§ **Assigned task**: Look through the data and write out every line with the word "computer" in it.

[Stored records]
────
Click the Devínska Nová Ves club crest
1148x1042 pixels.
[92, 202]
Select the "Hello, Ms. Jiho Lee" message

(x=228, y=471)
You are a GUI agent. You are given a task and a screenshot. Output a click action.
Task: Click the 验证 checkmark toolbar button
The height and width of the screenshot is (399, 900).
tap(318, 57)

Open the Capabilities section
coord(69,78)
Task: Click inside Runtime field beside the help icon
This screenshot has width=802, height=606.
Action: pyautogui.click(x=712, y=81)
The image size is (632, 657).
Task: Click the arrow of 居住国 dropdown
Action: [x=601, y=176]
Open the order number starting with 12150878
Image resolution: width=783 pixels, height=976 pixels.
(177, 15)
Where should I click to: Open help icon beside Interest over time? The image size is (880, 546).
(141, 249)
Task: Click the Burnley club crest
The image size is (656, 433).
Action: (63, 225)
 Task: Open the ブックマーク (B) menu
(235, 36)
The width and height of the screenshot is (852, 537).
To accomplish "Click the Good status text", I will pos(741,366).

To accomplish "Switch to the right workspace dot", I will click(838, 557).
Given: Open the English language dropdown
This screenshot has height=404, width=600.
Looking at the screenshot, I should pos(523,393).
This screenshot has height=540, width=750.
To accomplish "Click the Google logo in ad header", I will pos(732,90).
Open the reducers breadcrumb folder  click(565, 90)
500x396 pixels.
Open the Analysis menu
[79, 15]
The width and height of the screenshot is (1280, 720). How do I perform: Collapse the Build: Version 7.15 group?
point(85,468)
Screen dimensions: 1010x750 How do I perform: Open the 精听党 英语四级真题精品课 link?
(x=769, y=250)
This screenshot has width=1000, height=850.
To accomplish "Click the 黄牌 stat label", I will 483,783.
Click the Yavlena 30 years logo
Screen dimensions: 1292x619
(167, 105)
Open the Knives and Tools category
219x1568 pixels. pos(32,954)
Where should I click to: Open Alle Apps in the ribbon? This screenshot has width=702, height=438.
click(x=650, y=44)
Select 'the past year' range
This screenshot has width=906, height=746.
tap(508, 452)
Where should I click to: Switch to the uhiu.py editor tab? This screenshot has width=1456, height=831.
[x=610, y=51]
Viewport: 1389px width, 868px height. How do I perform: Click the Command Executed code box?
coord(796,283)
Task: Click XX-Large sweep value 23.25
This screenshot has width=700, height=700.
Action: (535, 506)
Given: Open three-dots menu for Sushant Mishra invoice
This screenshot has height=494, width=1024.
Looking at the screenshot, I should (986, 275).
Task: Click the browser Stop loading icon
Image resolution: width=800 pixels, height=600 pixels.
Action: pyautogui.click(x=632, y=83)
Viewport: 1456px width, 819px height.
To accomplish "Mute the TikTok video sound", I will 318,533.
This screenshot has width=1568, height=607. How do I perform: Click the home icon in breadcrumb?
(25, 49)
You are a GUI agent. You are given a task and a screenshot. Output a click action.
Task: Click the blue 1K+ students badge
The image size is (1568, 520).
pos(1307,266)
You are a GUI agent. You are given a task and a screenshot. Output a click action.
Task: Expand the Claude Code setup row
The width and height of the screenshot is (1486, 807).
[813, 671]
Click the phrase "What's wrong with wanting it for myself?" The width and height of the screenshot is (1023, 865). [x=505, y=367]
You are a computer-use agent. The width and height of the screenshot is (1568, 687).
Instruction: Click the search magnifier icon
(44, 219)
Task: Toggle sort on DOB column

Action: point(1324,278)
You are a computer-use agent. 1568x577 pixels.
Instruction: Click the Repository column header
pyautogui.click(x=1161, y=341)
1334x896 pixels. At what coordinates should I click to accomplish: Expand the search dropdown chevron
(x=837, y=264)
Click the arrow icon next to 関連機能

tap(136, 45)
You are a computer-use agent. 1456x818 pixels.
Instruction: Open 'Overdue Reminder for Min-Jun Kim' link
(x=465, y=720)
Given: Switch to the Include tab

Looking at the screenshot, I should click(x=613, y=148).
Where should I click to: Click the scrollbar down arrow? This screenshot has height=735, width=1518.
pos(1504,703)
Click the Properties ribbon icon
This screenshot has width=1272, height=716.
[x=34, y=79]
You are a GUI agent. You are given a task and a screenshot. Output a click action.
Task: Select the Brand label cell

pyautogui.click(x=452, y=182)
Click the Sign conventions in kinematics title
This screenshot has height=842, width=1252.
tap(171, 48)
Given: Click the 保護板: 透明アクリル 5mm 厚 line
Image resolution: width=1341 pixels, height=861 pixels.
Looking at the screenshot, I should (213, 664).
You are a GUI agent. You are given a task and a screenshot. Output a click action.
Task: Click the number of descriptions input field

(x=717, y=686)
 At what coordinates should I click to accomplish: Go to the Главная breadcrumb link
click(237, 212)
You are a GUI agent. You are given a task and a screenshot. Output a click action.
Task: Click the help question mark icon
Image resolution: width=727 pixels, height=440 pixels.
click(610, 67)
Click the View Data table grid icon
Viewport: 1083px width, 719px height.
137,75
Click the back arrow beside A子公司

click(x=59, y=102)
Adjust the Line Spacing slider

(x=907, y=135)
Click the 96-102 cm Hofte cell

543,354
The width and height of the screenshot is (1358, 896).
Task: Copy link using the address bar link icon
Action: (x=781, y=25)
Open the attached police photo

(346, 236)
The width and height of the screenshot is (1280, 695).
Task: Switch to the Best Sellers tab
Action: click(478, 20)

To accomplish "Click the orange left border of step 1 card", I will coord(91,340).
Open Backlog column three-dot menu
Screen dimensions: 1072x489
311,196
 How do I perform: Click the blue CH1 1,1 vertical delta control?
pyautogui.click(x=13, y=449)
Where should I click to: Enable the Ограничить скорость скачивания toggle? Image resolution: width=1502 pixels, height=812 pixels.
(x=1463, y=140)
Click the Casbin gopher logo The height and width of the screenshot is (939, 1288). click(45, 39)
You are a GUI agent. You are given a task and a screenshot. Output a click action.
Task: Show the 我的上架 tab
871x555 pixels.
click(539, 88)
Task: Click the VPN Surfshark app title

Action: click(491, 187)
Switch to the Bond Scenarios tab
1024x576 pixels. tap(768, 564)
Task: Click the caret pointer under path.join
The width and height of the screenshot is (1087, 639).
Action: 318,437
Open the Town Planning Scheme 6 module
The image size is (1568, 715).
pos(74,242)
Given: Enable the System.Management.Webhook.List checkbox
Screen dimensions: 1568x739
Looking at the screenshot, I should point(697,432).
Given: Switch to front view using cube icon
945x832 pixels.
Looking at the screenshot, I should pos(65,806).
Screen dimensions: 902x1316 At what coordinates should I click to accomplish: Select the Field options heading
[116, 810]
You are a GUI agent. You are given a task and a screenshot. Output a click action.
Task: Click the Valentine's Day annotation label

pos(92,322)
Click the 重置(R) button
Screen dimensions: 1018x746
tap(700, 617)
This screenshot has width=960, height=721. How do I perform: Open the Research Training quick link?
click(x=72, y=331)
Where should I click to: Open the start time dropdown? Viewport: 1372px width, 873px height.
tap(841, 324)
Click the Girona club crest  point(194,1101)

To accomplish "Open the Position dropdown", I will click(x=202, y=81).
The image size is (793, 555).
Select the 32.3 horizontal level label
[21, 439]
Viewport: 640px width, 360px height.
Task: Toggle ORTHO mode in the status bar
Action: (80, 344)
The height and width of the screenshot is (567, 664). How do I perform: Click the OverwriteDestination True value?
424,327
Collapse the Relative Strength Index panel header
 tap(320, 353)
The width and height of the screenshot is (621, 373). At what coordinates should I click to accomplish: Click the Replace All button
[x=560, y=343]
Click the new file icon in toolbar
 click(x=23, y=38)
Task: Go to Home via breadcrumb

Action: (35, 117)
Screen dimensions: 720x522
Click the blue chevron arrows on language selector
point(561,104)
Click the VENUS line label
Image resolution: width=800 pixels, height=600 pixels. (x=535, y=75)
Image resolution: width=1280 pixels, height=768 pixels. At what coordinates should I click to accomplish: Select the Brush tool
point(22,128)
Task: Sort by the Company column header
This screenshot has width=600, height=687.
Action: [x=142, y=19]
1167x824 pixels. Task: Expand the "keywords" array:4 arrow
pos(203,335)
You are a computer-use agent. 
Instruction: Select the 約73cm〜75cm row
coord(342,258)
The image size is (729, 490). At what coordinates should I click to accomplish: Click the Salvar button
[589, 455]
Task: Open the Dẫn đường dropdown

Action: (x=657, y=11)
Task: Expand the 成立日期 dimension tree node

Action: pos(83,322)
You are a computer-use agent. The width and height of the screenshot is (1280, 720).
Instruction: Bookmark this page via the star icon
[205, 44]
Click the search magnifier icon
────
§ **Solution**:
You are a computer-use agent. The width and height of the screenshot is (1568, 687).
You are a computer-use agent. 1568x577 pixels.
You are a computer-use agent. 1456x818 pixels.
You are a computer-use agent. 
You are a computer-use agent. The width and height of the screenshot is (1280, 720).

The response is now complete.